One thing that Seriously Bothers me about being an twenty-first century American, is the underlying drive we all seem to have to ACQUIRE! MORE! STUFF!
We are trained to believe (from before we are born – trust me, I get ads from Babies R Us) that we NEED this thing, that this item will make our lives easier, and people will respect us more if we have this gadget. We get a sort of adrenaline rush when we swipe our plastic and somehow we feel, for a few minutes at least, that we are powerful, successful, and people will want to be like US now that we have this new thing. Whatever it is…toilet plunger, food processor, humidifier, trash can, new outfit.
And once we make a new purchase, we spend a ton of time trying to make our friends feel like they need whatever it is we just plunked down good money for. ”This is AWESOME, you totally NEED this.” (Read: be like ME!!!)
I know I do all of that. I bet you do too.

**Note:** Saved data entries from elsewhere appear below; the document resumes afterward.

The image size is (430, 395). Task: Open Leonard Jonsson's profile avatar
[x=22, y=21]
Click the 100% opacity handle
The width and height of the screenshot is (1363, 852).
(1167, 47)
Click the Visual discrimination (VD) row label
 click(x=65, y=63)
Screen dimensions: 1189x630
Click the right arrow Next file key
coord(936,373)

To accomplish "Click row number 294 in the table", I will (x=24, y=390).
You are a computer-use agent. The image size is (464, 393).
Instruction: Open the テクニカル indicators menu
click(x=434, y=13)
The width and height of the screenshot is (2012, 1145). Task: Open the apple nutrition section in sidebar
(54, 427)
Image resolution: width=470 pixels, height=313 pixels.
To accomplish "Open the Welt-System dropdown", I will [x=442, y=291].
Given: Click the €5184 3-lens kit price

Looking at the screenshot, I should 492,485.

Anyway, I don’t like stuff just to have stuff. Seeing American consumerism pile up in my home stresses me out and it makes me feel guilty. Guilty that I have all this extra plastic and cotton and silk and wool that I don’t even care about or in some cases, remember that I had…and there are people with nothing.
The walk-in closet in our bedroom has been bothering my conscience for weeks. Especially lately, since I have been spending good money on buying maternity clothes. I feel bad buying more clothes when I know I have scads that don’t fit, or I don’t wear because I don’t like them, or I have just plain forgotten about them.
So today, on the way home from church, we stopped by Target and picked up at 116 gallon Sterlite container with a snap-on lid. My goal: go through every item of clothing I owned and think about it. Would it fit me in a year? If so, would I be interested in wearing it then?
I filled that container with all of the clothes I am going to save, summer, winter, jackets, formalwear, everything. And whatever didn’t fit is sacked up in several very large trash bags (nearly folded, of course) and waiting by the front door to be donated to Luke’s Closet down at DTS.
Every time I walk past those bags, I feel ashamed that I have acquired so much stuff that not only do I have enough to save 116 gallons worth, I had so much I am giving away whole trash bags full. I obviously need to be more careful about what I am buying if I have allowed myself to pile up this much stuff.
While I was at it in our bedroom closet, Joey tore apart the hall closet. He discovered another four trash bags full of random, and in some cases broken, things we had just shoved back behind the walls and didn’t even remember we had. I don’t know what it is about keeping a broken item that makes us feel better about it not working anymore. Ick.
And really, we’re not savers. We don’t keep stuff just to keep stuff. That’s what shocked me so badly about all the stuff we have gotten rid of today. I’m not sure where it came from!
We had been hanging on to four suits of Joey’s from college and his terrible Chorale uniform tuxedo for the last five years, and neither one of us really knew why. The suits didn’t fit him, when we bought them he and I had our first dating couple argument because he wanted them to be huge and baggy so they’d be comfortable. Um, let me just say that when he wears them he looks like he’s a little boy playing dress up. And within the last five years, he’s come to realize that so he won’t touch them with a ten foot pole when it comes to wearing them…but we couldn’t get rid of them.
His brother’s wedding is next weekend and Joey’s officiating. We did break down and buy him a new suit today, even though he had already four in the closet…that didn’t fit him. But those other four we are donating to Luke’s and hopefully some seminary student will be just the right size for them. (Along with that terrible looking tux, hopefully someone gets excited when they see it.)
Our closet right now looks amazing.
There is ONE suit hanging in the back of it, and it’s a suit that fits properly. He will be a very handsome officiant next weekend.
The only clothes of mine that are there fit me and I will wear. I used to tell Joey I didn’t have anything to wear, but that CLEARLY wasn’t true. I just had so much stuff hanging there that didn’t fit that I couldn’t see what did. Noise, he calls it.
No more noise in our closet. It is ROOMY in there. And it’s exactly the way I like it.